The strategy reflects the industry's playbook for the Clean Power Plan (CPP), President Obama's signature climate change regulation that the Trump administration aims to replace with the ACE rule.
In that case, large IOUs did not mount a direct legal challenge to the CPP, which would have pushed coal plant owners to shift to less-polluting sources like natural gas and renewables. But UARG did, signing on to a lawsuit against the plan and filing critical comments at EPA.
UARG describes itself as a "not-for profit association of individual generating companies and national trade associations," and does not publicly list its members. However, a 2016 investigation by SNL Energy revealed that many large utilities, like Duke Energy, American Electric Power and Southern Co. are members of the organization, as well as their trade group, the Edison Electric Institute.
Each of those utilities touts investments in clean energy and plans to significantly reduce carbon emissions in the next few decades. Even so, the comments of their lobbying arm endorse the EPA's less stringent rules on coal plants.
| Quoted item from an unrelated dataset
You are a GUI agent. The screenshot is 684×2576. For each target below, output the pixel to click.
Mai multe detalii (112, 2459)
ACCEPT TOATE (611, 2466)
"EPA's emission guidelines to address GHG emissions from existing electric generating units are consistent with [the Clean Air Act]," UARG wrote. "It is well established that EPA's regulatory reach under [the law] is narrow and limited, and the proposed ACE rule properly respects the scope and bounds of the act."
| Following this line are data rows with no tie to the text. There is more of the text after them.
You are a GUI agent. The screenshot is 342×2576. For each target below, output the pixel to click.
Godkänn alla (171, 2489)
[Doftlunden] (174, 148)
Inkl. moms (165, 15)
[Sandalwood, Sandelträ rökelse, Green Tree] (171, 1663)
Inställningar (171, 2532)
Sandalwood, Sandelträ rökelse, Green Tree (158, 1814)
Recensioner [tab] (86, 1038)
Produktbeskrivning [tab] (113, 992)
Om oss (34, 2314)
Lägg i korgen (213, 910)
In particular, UARG and electric cooperatives praised proposed revisions to EPA's New Source Review (NSR) program, which requires plants to undergo new pollution permitting if an upgrade would increase its overall emissions.
EPA's changes would allow facilities to escape the review if they can show their emissions are not increasing on an hourly basis, removing what generators say is a key barrier to upgrade investments.
"Our support for such reform is born out of concern that many common-sense heat rate improvements and other plant physical or operational changes that could increase [power plant] efficiency and therefore reduce emissions are foregone precisely because of the delay and prohibitive costs that attend NSR evaluation and potentially costly required controls," the National Rural Electric Cooperative Association wrote.
Many power sector analysts are concerned that looser NSR rules combined with the more modest emissions caps of the ACE rule could lead the U.S. power sector to actually produce higher greenhouse gas emissions than in the absence of the rule. But NRECA and UARG pushed EPA to take its NSR revision further.
"We also believe that EPA ought to make clear that only those increases in emissions 'caused' by implementation of an [upgrade] (in contrast to, say, increases caused by demand growth) ought to be considered in determining whether NSR is triggered," NRECA wrote. "Thus, EPA needs to incorporate a causation analysis into any new NSR rule that includes an achieved or achievable test."
"EPA must also include provisions that account for causation in order to differentiate between an increase that is caused by the project and an apparent increase that is caused by factors independent from the project," UARG wrote.
While the lobbying arms of the power sector largely supported the rule, one research group funded by utilities suggested EPA include a provision from the Obama Clean Power Plan that would allow utilities to comply with the rule by investing in less-emitting sources like gas or renewables.
"EPA proposes to limit compliance options to those that can be implemented and measured at the [coal plant] unit, possibly allowing averaging across affected units within a single facility," the Electric Power Research Institute wrote in comments. "This omits multiple, proven opportunities for compliance which, if included, could allow for lower-cost compliance while still verifiably meeting the standard of performance, including options for trading, averaging, and generation shifting."
EPA hopes to finalize the ACE rule by March 2019 and the finalized version could contain changes from its proposal. The final rule is likely to face legal challenges from liberal states and environmental groups upon its release.